What you have to do:
Render everything in the records from the line containing "The width and" down to the end of the records as a two-column CSV with columns input and output: one row per item, with its text and its answer each in a single quoted field and line breaks replaced by spaces. Leave the pictures out.

————————

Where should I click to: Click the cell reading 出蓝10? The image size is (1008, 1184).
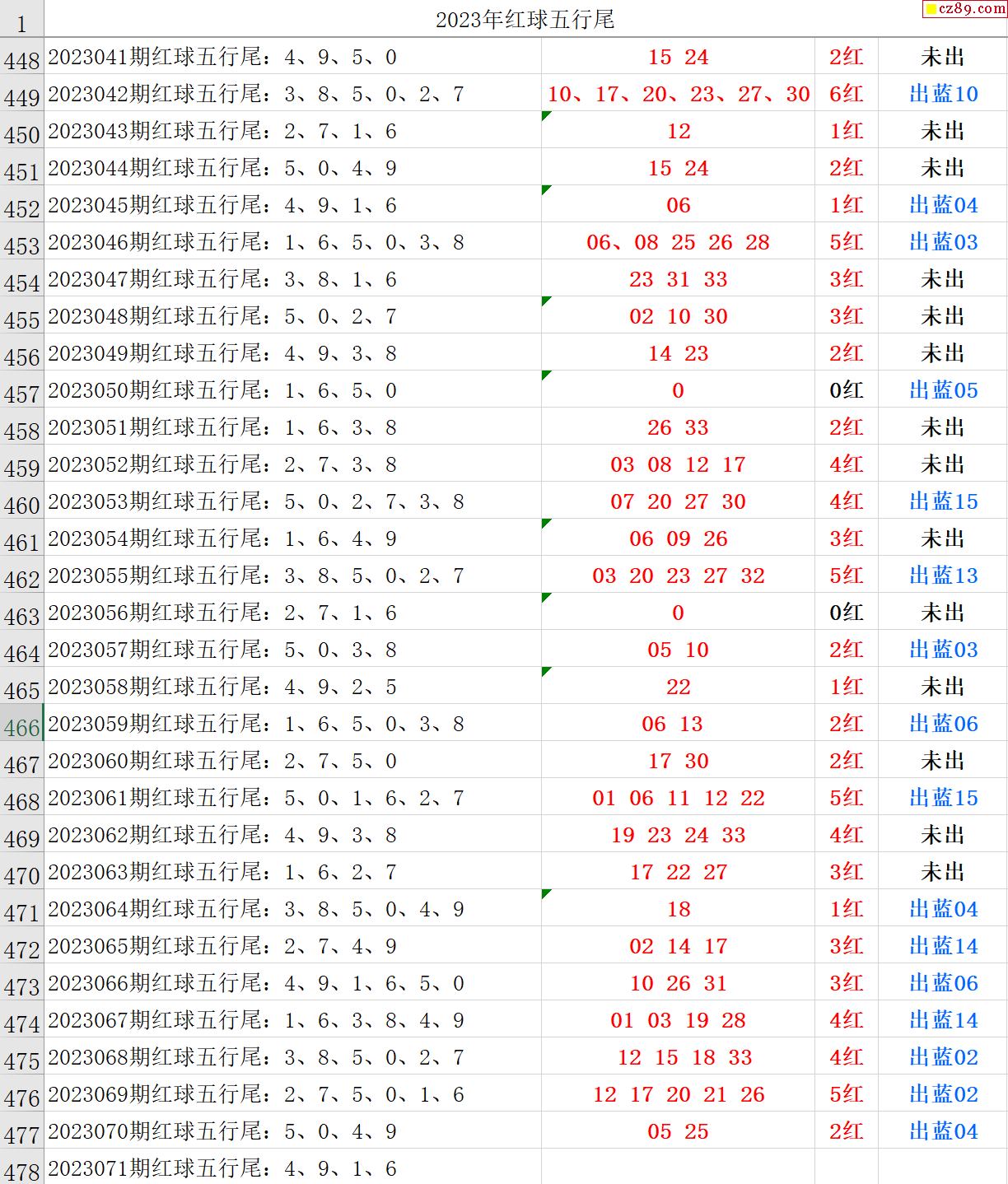coord(943,94)
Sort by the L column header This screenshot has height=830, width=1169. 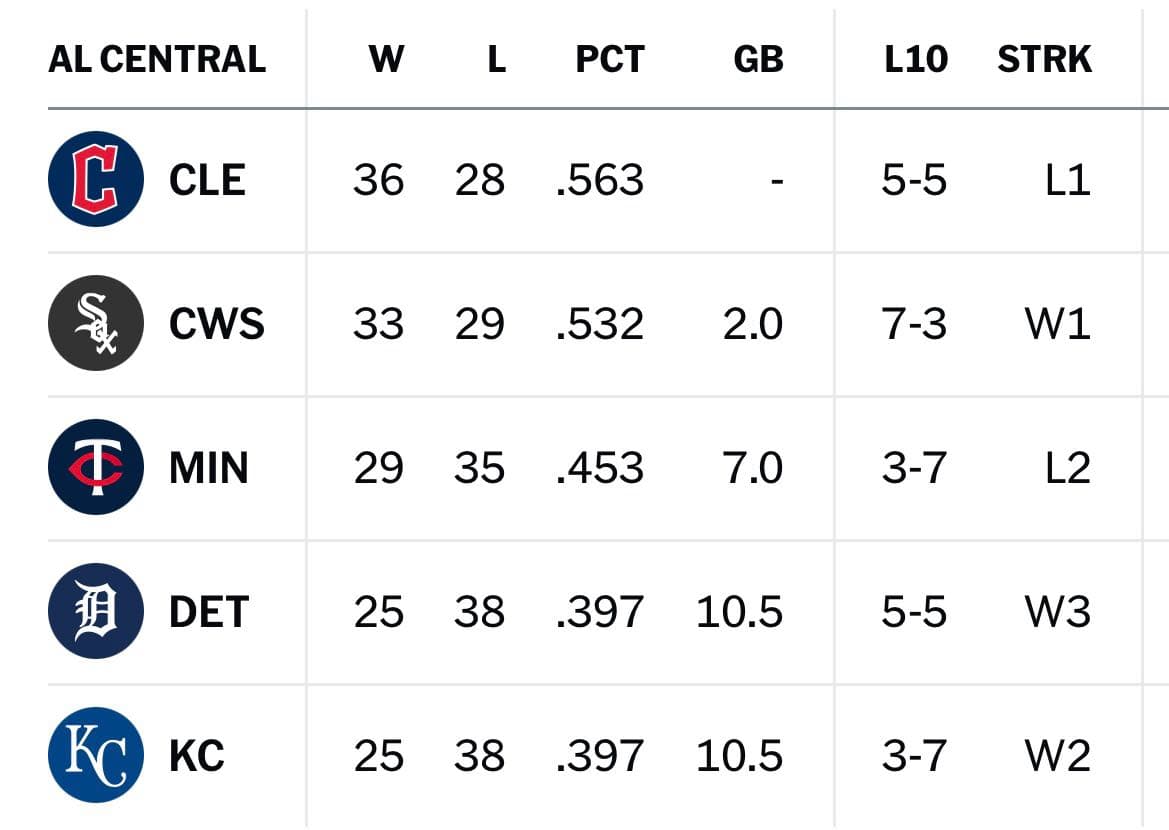(497, 59)
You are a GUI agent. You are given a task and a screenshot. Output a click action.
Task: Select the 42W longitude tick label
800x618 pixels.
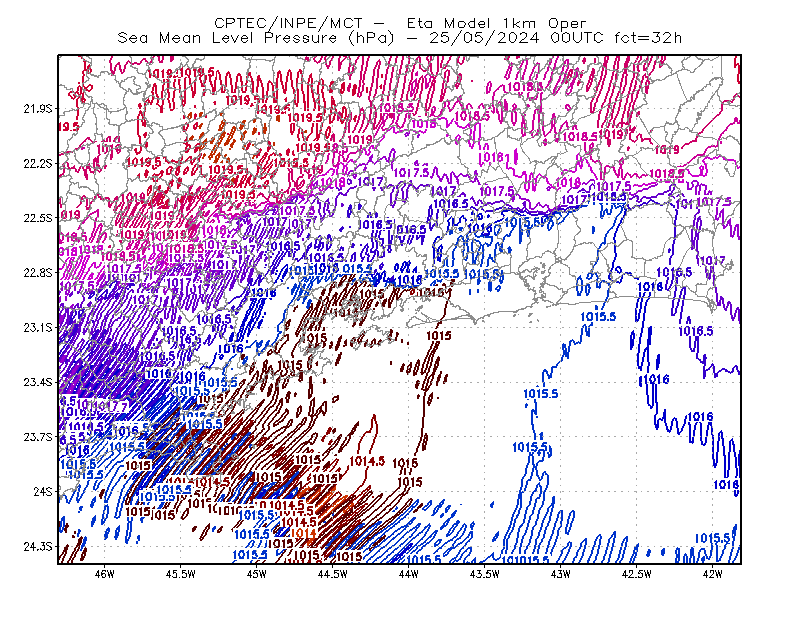[x=712, y=574]
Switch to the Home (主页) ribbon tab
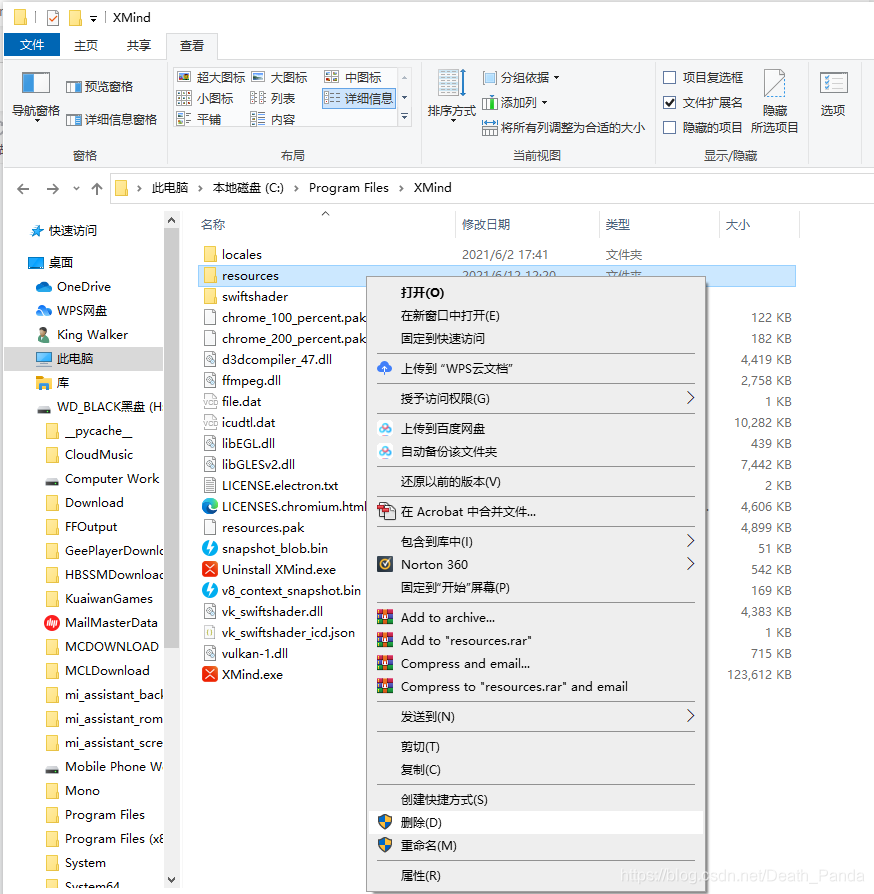 tap(86, 45)
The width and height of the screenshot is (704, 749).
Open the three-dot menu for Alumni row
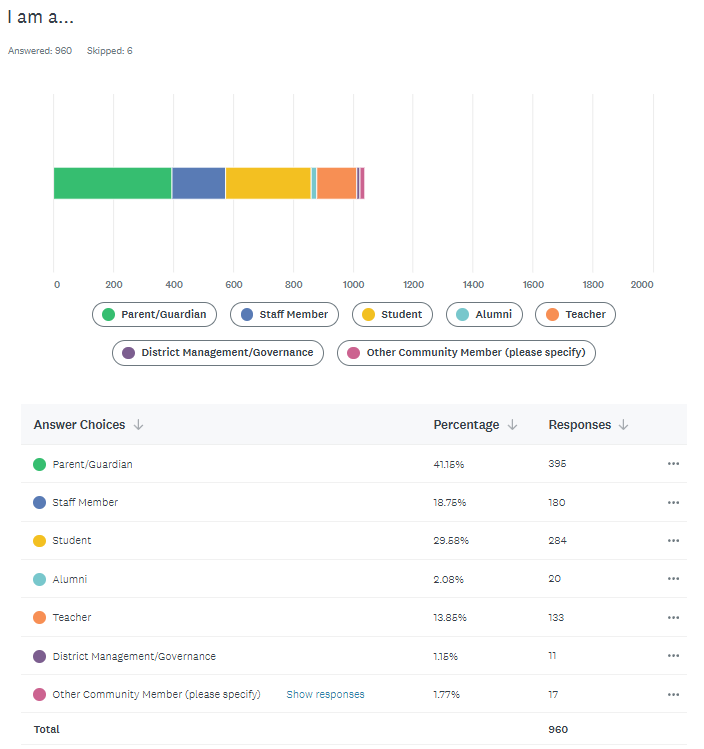point(673,579)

————————

Result for this exercise:
input,output
"The width and height of the screenshot is (704, 749). Open the three-dot menu for Alumni row","point(673,579)"